TEXTAUSZUG:
Leugnen, schönreden, verzweifeln: Russlands Staatsfernsehen stellt sich „auf alles Mögliche“ ein
Frankfurter Rundschau
In Russland Staatsfernsehen steckt man zwischen Lobhudelei für Putin und Verzweiflung fest. Ein Ex-Militär rät, sich auf „alles Mögliche“ gefasst zu machen.
Moskau – Es war ein Drahtseilakt, den der russische Propagandist Wladimir Solowjow am Sonntag (25. Juni) vollziehen musste. Denn eigentlich ist der 59-Jährige für harsche Forderungen und seine stets zur Schau gestellte, kompromisslose Härte bekannt – doch im russischen Staatsfernsehen musste er seine Empörung über die Wagner-Revolte und Wladimir Putins zahme Reaktion zügeln.
In der ersten Sendung von „Der Sonntagabend mit Wladimir Solowjow“ seit dem Aufstand der Söldner-Gruppe konzentrierte er sich darauf, Putins unendliche Weisheit für die rasche Beendigung des Aufstands zu loben. Dies tat die geladene Propagandistin Margarita Simonjan. Die Leiterin von Russia Today behauptete etwa, dass es auf der Welt „nichts Beängstigenderes“ als einen Bürgerkrieg gebe. Die Ironie: Mehrfach wünschte man den USA genau jenen an den Hals.
Nachdem Simonjan noch daran erinnert hatte, dass die Gebote Christi sowie das Gesetz des Mose über den russischen Rechtsnormen stünden, fügte Solowjow hinzu: „An diesem Tag haben wir viel über unser eigenes Land erfahren. Wir haben uns als viel weiser erwiesen, als irgendjemand gedacht hätte.“ Weiter lobte der Moderator, der sich sonst gerne Atomschläge gegen den Westen wünscht, dass man „Stärke anstatt Blutrausch“ bewiesen hätte.

BEREITGESTELLTE DATEN:
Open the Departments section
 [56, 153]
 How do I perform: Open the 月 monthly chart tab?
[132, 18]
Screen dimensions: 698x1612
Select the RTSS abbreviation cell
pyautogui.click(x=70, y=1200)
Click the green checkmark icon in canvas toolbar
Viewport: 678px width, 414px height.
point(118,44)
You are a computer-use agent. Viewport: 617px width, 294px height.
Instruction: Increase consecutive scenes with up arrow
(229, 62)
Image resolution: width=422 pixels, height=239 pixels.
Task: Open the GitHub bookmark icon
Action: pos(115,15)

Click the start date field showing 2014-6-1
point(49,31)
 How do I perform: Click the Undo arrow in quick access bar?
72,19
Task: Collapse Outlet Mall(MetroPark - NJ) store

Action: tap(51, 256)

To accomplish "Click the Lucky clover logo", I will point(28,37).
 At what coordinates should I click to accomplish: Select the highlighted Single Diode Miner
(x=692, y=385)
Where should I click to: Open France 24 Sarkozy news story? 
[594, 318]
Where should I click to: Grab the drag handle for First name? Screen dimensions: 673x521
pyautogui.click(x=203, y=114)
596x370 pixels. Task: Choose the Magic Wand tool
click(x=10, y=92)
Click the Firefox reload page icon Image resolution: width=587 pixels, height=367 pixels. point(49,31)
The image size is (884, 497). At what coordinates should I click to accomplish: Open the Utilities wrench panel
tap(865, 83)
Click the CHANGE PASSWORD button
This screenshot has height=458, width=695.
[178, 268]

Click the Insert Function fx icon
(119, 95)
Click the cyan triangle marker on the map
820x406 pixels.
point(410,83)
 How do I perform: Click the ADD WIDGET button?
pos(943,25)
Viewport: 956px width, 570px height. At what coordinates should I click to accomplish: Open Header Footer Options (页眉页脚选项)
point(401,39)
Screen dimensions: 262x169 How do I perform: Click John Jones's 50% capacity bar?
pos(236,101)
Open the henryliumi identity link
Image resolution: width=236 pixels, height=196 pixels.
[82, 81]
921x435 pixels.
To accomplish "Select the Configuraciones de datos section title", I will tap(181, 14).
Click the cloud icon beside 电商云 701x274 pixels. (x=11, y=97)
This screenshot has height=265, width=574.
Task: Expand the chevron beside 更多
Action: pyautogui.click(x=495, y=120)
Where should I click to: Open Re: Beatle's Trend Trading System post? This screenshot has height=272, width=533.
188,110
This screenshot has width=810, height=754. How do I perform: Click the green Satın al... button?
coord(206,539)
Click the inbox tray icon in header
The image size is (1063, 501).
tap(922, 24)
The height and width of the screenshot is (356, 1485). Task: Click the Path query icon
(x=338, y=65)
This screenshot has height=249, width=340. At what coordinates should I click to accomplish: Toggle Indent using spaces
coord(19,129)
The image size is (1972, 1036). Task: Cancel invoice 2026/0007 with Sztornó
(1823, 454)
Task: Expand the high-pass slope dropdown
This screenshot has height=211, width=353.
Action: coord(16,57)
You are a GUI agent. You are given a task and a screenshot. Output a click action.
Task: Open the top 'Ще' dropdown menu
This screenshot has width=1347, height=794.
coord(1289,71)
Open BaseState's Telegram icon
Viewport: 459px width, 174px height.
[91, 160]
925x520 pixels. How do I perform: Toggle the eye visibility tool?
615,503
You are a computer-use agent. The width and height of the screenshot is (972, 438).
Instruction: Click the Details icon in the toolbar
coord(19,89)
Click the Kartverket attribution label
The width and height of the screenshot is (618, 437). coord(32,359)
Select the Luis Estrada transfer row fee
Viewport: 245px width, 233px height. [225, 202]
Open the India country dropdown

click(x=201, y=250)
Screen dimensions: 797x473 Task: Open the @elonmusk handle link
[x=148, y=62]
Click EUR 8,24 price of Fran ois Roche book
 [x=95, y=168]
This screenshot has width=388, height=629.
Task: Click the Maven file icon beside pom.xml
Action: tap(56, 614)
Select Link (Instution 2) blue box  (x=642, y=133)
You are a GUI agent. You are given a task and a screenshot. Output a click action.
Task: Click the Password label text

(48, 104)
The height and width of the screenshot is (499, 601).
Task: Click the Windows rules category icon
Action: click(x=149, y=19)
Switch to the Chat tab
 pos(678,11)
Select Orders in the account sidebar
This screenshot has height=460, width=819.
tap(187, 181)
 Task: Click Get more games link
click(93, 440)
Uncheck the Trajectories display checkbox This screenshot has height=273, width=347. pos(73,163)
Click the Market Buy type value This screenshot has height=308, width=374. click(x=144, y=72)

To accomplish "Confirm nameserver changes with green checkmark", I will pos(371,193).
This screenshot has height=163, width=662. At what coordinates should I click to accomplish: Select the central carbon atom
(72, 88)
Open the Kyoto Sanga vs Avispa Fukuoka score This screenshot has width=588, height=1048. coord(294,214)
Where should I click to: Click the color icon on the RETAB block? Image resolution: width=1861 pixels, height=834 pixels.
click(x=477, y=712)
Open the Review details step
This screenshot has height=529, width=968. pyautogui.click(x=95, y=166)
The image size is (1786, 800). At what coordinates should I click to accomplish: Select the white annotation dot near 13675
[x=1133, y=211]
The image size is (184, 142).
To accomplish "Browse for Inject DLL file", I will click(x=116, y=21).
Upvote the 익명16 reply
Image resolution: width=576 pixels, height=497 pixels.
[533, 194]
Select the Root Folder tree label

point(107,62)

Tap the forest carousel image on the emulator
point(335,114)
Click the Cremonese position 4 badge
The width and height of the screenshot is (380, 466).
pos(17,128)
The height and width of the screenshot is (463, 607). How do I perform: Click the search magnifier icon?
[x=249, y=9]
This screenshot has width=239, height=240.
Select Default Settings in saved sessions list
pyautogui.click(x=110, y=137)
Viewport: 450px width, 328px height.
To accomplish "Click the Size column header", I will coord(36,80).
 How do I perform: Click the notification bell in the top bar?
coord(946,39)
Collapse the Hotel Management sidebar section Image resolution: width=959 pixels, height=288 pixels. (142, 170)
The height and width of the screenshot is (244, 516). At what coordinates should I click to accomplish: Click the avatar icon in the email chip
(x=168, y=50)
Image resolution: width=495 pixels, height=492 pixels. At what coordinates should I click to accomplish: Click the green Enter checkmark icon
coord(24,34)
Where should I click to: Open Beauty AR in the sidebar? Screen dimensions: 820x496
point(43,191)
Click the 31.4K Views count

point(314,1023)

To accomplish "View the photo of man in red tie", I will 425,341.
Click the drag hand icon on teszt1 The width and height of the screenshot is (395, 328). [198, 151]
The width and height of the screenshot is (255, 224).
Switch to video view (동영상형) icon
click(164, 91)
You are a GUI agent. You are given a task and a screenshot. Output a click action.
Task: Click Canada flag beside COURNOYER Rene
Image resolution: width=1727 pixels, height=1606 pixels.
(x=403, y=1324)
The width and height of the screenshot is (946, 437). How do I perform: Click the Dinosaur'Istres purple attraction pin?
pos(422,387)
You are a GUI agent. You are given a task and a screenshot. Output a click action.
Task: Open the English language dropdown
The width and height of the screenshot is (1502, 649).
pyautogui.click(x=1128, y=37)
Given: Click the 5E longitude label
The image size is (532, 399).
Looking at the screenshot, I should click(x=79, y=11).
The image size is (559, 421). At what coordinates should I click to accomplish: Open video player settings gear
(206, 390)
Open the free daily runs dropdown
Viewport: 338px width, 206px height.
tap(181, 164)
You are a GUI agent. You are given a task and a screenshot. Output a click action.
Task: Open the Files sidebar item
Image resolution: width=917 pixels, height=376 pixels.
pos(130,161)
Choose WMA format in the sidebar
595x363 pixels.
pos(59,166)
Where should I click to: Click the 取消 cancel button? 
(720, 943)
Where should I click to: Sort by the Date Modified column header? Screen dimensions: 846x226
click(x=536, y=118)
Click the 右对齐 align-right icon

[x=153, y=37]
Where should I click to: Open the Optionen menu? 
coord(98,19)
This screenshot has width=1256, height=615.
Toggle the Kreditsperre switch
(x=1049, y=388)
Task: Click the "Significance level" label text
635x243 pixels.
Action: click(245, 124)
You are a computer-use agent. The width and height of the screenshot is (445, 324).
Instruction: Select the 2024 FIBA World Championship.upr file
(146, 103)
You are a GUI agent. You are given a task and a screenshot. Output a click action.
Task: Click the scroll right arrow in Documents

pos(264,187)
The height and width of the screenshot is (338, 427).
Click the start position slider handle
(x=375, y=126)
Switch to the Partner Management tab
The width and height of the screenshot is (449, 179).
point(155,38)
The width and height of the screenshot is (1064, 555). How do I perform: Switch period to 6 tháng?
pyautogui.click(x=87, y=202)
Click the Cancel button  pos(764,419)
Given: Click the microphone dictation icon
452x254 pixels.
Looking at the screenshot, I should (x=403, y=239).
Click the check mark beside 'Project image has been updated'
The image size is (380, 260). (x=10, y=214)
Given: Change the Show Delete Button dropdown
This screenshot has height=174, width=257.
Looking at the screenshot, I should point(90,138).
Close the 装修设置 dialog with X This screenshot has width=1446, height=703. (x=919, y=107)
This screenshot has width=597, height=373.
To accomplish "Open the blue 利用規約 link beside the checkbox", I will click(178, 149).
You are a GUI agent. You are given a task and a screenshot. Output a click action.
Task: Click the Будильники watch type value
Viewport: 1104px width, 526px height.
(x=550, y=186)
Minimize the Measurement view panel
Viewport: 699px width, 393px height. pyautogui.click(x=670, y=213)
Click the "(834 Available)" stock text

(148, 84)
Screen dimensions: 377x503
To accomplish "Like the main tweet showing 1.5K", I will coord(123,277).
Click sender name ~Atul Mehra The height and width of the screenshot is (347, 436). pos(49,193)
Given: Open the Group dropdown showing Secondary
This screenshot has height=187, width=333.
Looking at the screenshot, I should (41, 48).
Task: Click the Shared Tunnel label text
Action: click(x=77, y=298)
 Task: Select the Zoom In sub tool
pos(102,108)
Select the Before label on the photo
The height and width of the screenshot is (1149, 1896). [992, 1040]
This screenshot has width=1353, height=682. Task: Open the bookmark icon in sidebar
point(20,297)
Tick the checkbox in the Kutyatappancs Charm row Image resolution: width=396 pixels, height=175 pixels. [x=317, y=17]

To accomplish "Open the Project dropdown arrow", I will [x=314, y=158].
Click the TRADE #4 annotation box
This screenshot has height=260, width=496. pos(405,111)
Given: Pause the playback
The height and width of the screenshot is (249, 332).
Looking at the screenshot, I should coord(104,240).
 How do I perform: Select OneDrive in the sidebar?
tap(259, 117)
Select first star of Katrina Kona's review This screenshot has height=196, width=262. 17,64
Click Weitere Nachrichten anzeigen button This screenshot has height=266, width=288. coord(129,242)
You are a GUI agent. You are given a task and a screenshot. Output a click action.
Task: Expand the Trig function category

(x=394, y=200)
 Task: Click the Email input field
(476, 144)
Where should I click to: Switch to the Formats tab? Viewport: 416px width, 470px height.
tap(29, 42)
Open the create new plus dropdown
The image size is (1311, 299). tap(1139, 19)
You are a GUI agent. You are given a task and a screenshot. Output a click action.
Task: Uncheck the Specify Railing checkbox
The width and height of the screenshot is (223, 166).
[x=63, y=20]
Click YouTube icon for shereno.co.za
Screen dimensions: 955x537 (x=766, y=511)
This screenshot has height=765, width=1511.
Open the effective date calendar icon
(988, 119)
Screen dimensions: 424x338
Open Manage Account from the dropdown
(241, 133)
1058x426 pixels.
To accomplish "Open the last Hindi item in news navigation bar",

ARBEITSAUFTRAG A:
Welche Funktion hat Margarita Simonjan laut dem Textauszug?
ARBEITSAUFTRAG B:
Erläutern Sie anhand des Textauszugs, warum Solowjows Auftritt am Sonntag (25. Juni) als Drahtseilakt bezeichnet wird.
Grundlage ist ausschließlich der Textauszug.

ANTWORT A:
Sie ist die Leiterin von Russia Today.

ANTWORT B:
Solowjow ist für harsche Forderungen und eine stets zur Schau gestellte, kompromisslose Härte bekannt. Im russischen Staatsfernsehen musste er jedoch seine Empörung über die Wagner-Revolte und über Wladimir Putins zahme Reaktion zügeln.